Exactly. Or a very popular ICO is going on on the main chain. For two weeks, spamming the entire network
completely. Like the status ICO spammed the network for a day.
So part of it is actually when you submit your exit, you are going to fund the gas price of the challenge, right?
So if it's not a problem with, you know, censorship, like actual 51% attack,
and it's just a problem where you don't, you know, have enough money to, like, challenge
because your gas price is too low, you're actually okay in that circumstance
because the cost of the challenge, the cost of that gas price is computed within the,
or is included in the exit.
So, like, when you exit, if gas price is, you know, 100 G-Way,
then maybe there'll be a security factor of 10 or 100.
So you now have this extra bond, which pays for the gas.
So you'll be fine, even in a congested network.
And you'd have to exit for each one of these coins.
So it just gets, like, impractical.
And we don't actually have this problem, thankfully.
The coins are stuck.
That is the problem.
It's not that they can be stolen.
They are just stuck.
And that is annoying.
But that's why we have more secure.
consensus protocols or, you know,
slashing of central operators that
misbehave.
A separate related question, though,
is let's say I'm a user and I'm on
the child chain, I'm doing the transactions.
Now, do I start
to need a bot that's
always going to watch
what the operator of this child chain is doing
and be prepared, like,
and have an automated script that as soon as
my bot perceives this data availability
problem, withdraw and
do this gas price management,
or is it the same?
Like basically what I'm trying to ask is one of the criticisms of the Lightning Network is
the Lightning Network pushes a lot of responsibility on the user
who we are expecting to be an average Joe that doesn't understand any of it, right?
So on the Lightning Network, I always have to keep a full-on node
that's like watching the Lightning transactions to make sure I got the money.
That's fine for a power user, but that wouldn't work for an average Joe.
Does plasma have a similar problem where if I'm a normal user, I start to need these bots
to keep watching on honesty of the operators?
So someone does need to challenge invalid transactions.

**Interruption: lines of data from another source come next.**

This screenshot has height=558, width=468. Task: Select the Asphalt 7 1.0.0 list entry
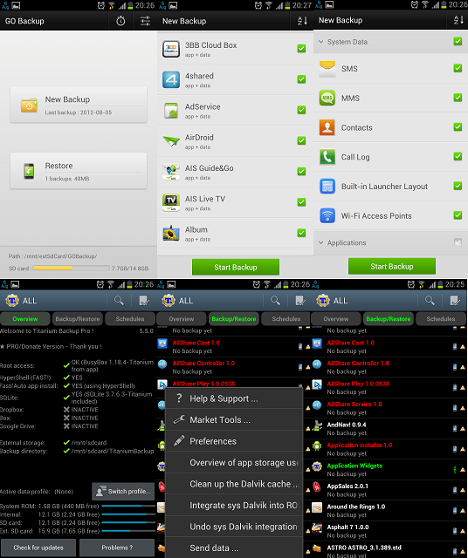point(389,531)
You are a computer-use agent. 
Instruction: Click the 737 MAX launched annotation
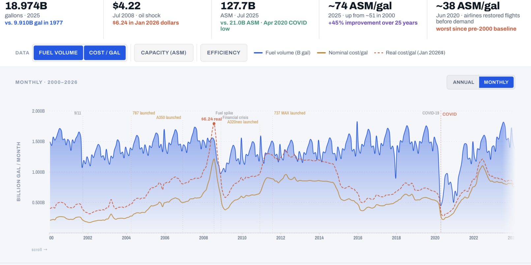point(289,113)
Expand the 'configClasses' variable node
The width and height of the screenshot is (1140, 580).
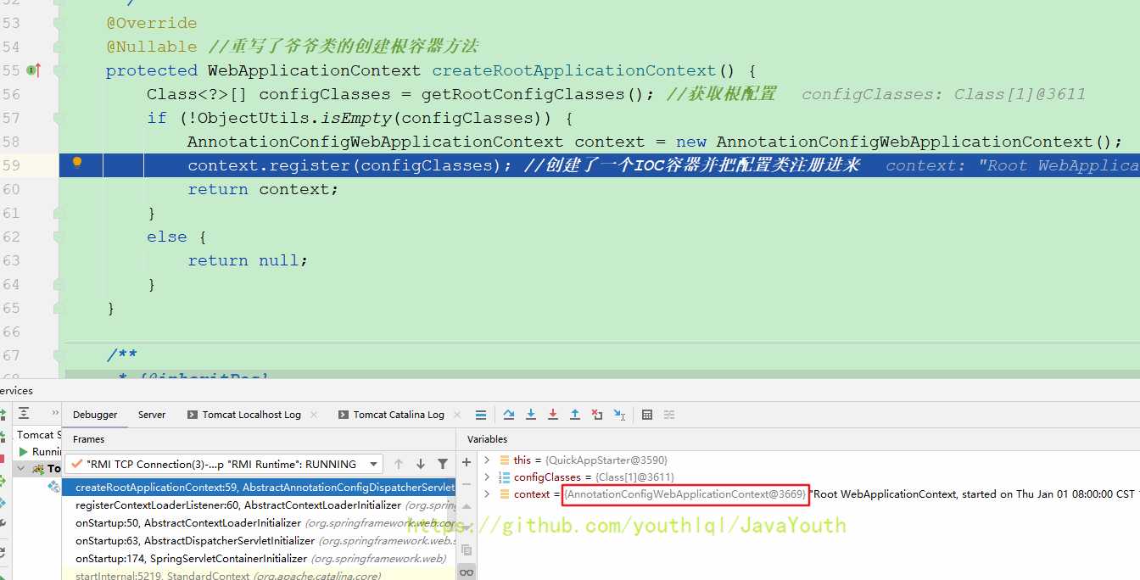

Now, the actual extent of this problem, I would say, is not so high, at least in the case
of plasma cash, because, number one, a invalid,
transaction will essentially not be a problem until your particular coins are trying to be stolen,
right?
And when your coins are trying to, you know, there's an attempt to steal your particular
coins, there is a bounty that anyone can win for blocking that transaction, blocking that
challenge.
So the only thing that would keep someone else from blocking, you know, and that invalid exit
and getting the bounty themselves is a, you know, is data availability, basically.
If you are the only one who has information about your coin, then you're the only one who can
challenge your coin.
But in reality, there are going to be people who are probably going to store the information
of other people's coins for probably not too much money, I would imagine.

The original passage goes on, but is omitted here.